Malum hikâye, koca bir yaz mevsimi “etrafımda neler oluyor, kimler neler yapıyor, dünya nasıl dönüyor” diye hiç dertlenmeden geçiren cırcır böceğimiz, yaz boyunca yan gelip yatmış, saz çalıp eğlenmiş ve kışın geleceğini aklından bile geçirmeyip rızkının peşine düşüp birikim yapmamış. Ta ki ne zaman kış gelince, erzakı da olmadığından aç kalmış ve komşusu karıncadan çaresizce yardım istemiş. Karınca da “sen neden koca bir yaz boyunca çalışıp rızık peşinde koşmadın, şimdi de git, yazın yaptığın gibi saz çalıp eğlen, bu da sana hayat dersi olsun” diyerek, yardım etmemiş…

İnsanoğlu sosyal bir varlık olarak fıtratı gereği diğer insanlarla bir arada yaşama ihtiyacı duyar. Büyükler bu yüzden derler ki, “yalnızlık Allah’a mahsustur”. Allaha inansın veya inanmasın her insan, diğer insanlarla birlikte bir anlam ifade eder. İyi günde ve kötü günde insan yanında hep birilerini arar ve bekler, onlarla acısını ve sevincini paylaşarak huzura ermek ister. Devletler ve milletler de aynen böyledir. Koskoca bir köye dönen dünyada, irili ufaklı bütün ülkeler insanının hayat standardını yükseltmek, güvenliklerini sağlamak, ürettiklerini satmak ve ihtiyaçlarını karşılamak için var güçleriyle mücadele peşindedir hep.

Buna rağmen insanoğlu, yaşamı için lazım olan her şeyi kendince yapıp etmesine karşın, kontrol edemediği kendisi dışındaki faktörler yüzünden hastalıkla, açlıkla, yoksullukla, fakirlikle, düşmanlıkla, yalnızlıkla, işsizlikle, kaza ve belalarla, afetlerle ister istemez karşı karşıya kalmakta. Yani her şey insanın istediği ve planladığı gibi olmuyor. Hem de çok istemesine ve çok çalışmasına, çok planlamasına ve önlem almaya çalışmasına karşın. Nihayetinde de kendi iradesi dışındaki faktörler karşısında çoğu zaman çaresizleri oynamakta…
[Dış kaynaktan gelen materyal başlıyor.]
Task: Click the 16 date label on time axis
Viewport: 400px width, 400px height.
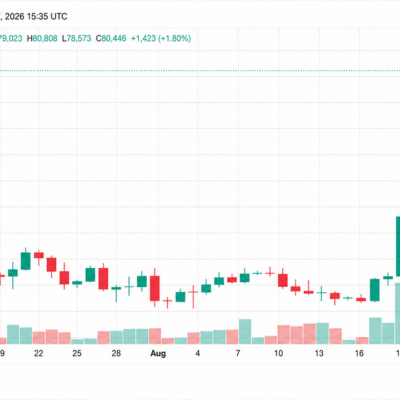Action: [x=359, y=353]
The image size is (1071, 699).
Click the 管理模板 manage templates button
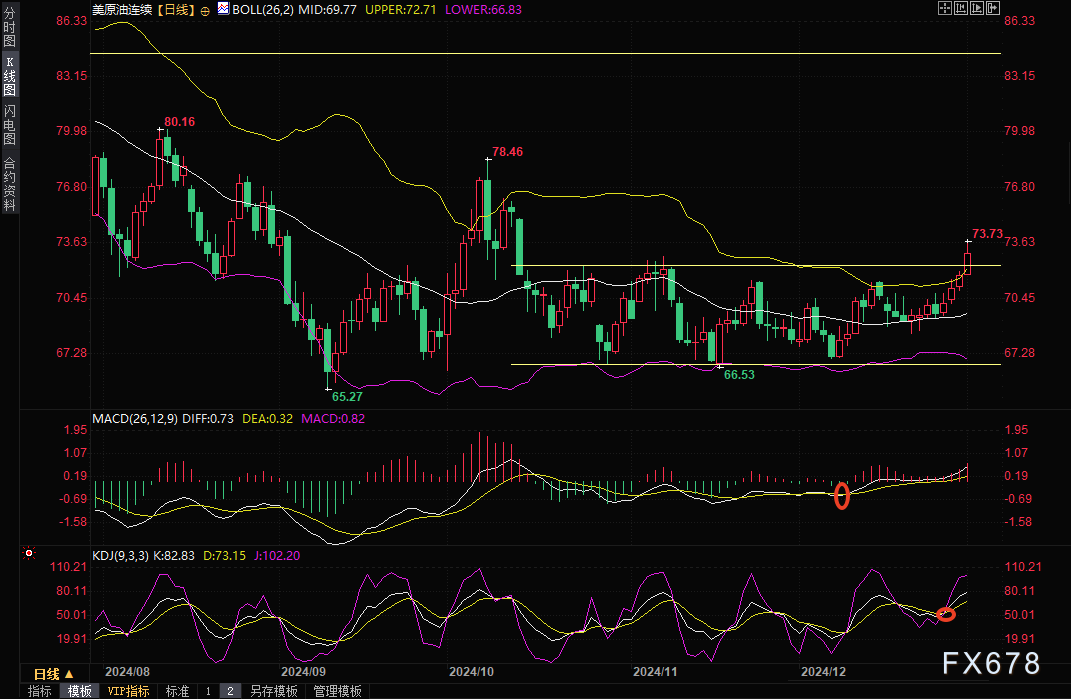pos(337,691)
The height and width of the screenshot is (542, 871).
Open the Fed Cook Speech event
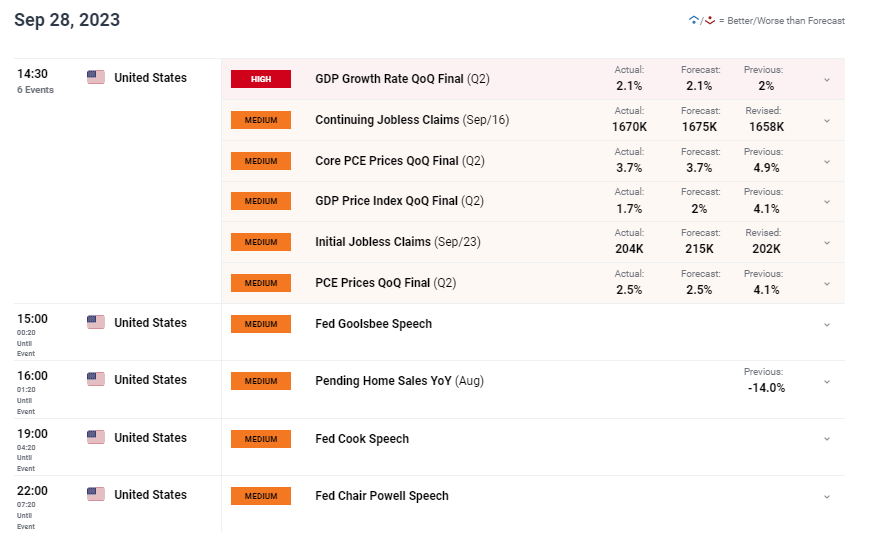pos(362,439)
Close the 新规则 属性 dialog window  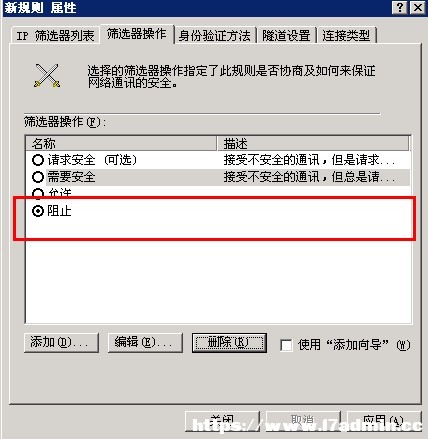pyautogui.click(x=418, y=7)
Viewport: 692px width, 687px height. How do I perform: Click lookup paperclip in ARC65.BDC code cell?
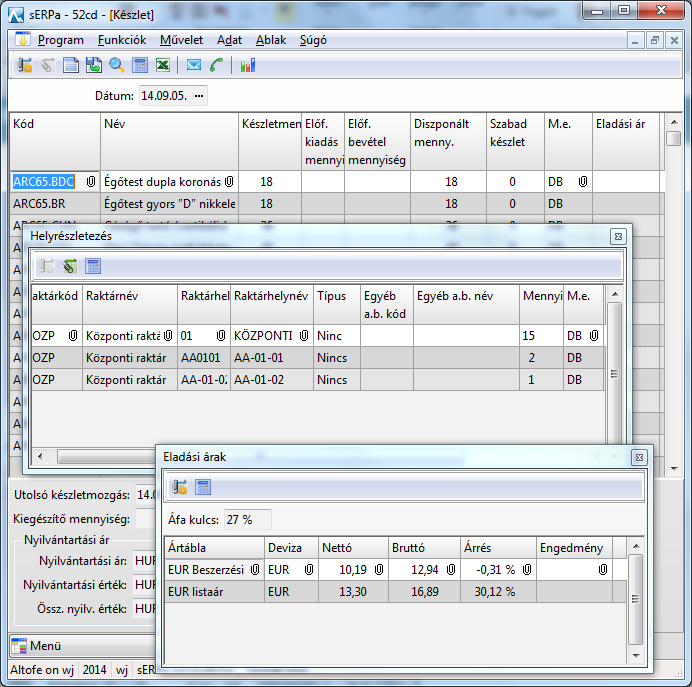click(x=90, y=182)
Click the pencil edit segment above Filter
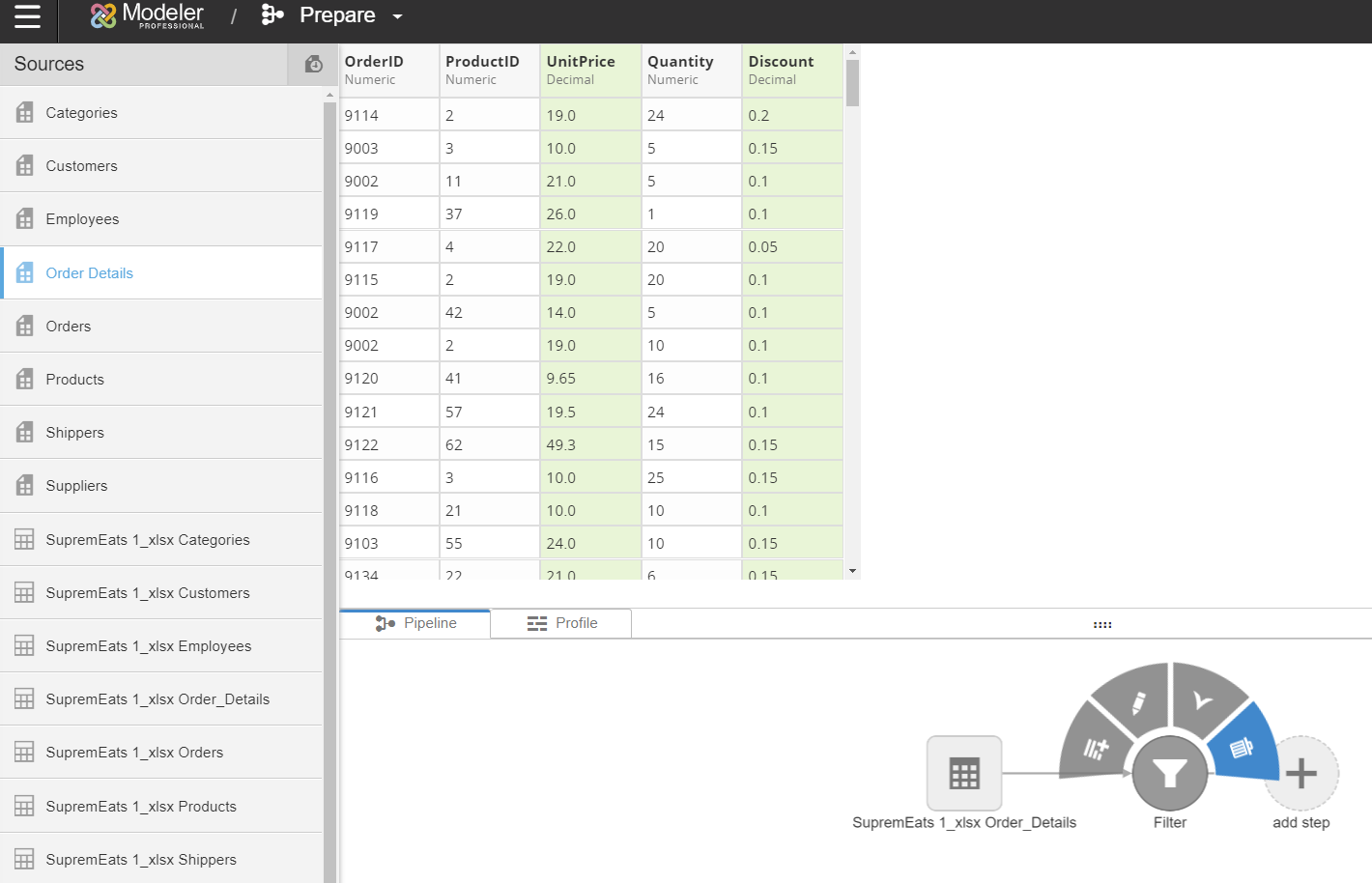This screenshot has height=883, width=1372. tap(1134, 702)
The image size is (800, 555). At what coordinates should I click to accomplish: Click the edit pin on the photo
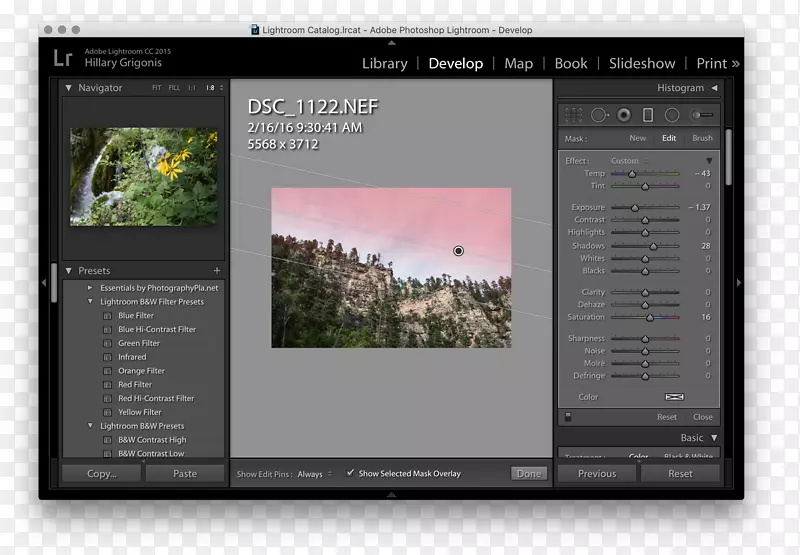(458, 251)
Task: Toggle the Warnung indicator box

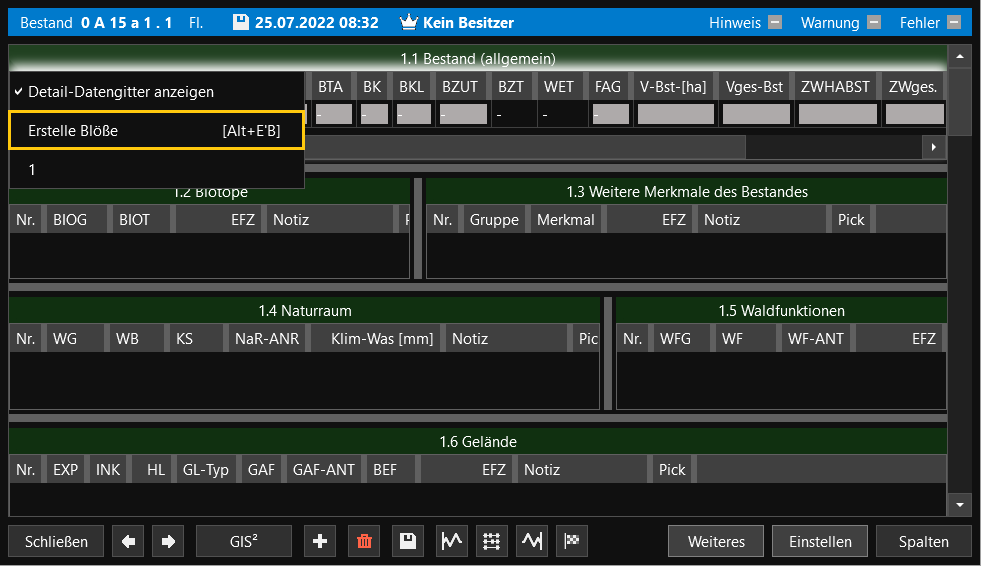Action: [873, 22]
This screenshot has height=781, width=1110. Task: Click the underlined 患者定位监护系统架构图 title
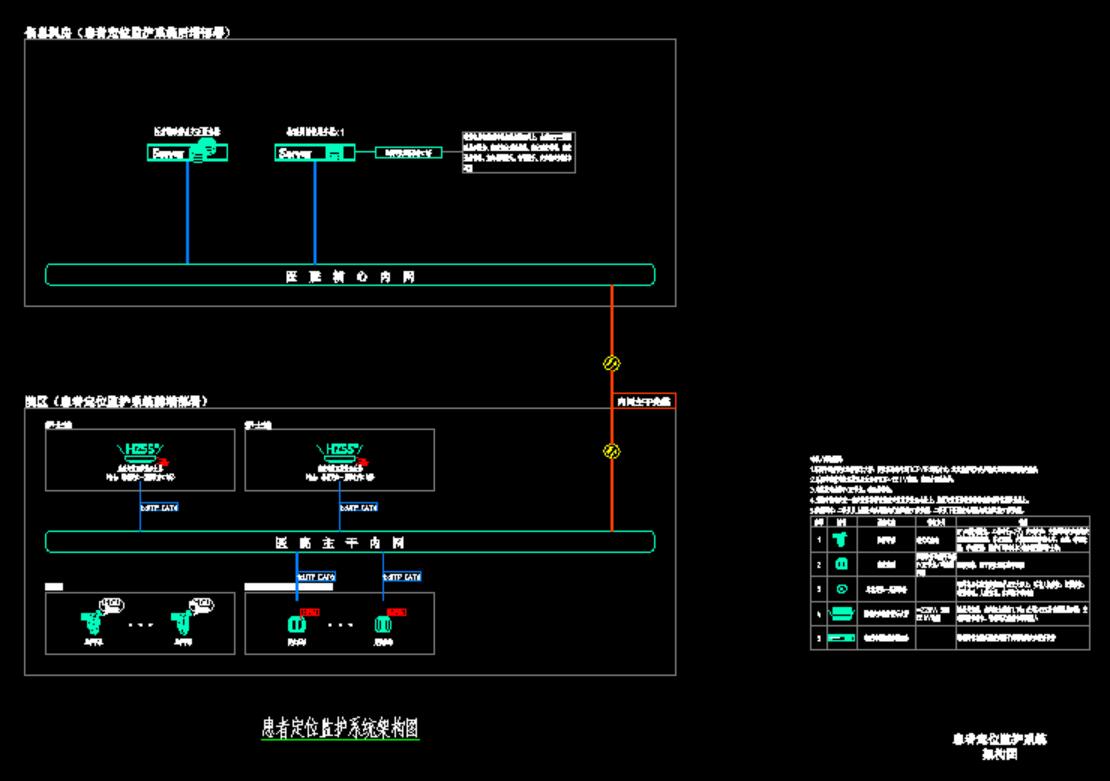(x=334, y=726)
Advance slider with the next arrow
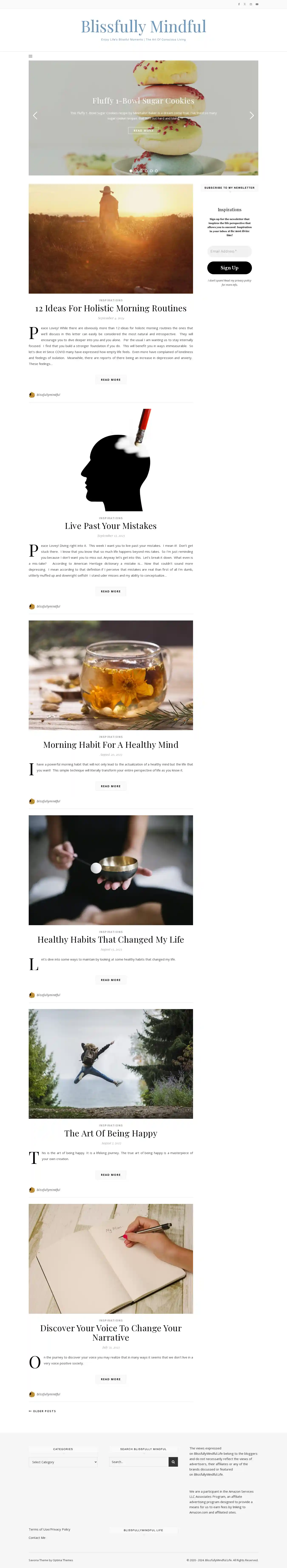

Sonuçta, insanın bu kadar plan ve programına karşın Yaratıcının da, bir kader planının olduğu er-geç ortaya çıkıyor… Bütün insanlık, kararın üstündeki karar gereği binbir çeşit dünya meşakkati ile karşı karşıya. İnançsız insanlar bile başlarına gelen sıkıntı ve bela karşısında ağlayıp sızlayıp feryat ederken, başına gelenlere kendince sebep, sonuç ve referans göstereceği bir nokta, bir adres aramak zorunda kalıyor…

Bütün bu söylediklerimizden hareketle İsrail’in yaptığı zulümlere ve katliamlara bakacak olursak evet, bu zulüm eninde sonunda bitecek. Ama onbeş gün sonra ama bir ay sonra. Ateşkes başladı, esir takası devam ediyor. Şimdilik zorluk ve yokluk ile imtahan olan sadece Filistin ve mazlum Filistin halkı gibi gözüküyor.

Amerika ve Batı’nın İslam coğrafyasında oluşturduğu çıbanbaşı, koltuk değneği ve yaramaz kardeşleri İsrail, acımasızca ve vahşice Filistin’e karşı orantısız güç kullanıyor. Buna karşın, zulme rıza göstermeyen başta Türkiye ve bazı İslam ülkeleri olmak üzere diğerleri de şimdilik (kendi iktidarları adına) savaşa girmeden taraflar için çözüm arayışındalar.

Bu zülüm karşısında Cumhurbaşkanımızın İslam İşbirliği Teşkilatında haykırışı, Filistinliler ile aynı ırktan olan Katar ve Mısır’ı harekete geçirdi nihayet. Ateşkes sürüyor ve esirler de takas ediliyor. Şimdi akıllara “Bu İsrail sorunu ve İsrail zulmü beni bağlamaz, ben kendi işime bakarım” diyenler geliyor. Onlar için iki şık veya seçenek var ortada…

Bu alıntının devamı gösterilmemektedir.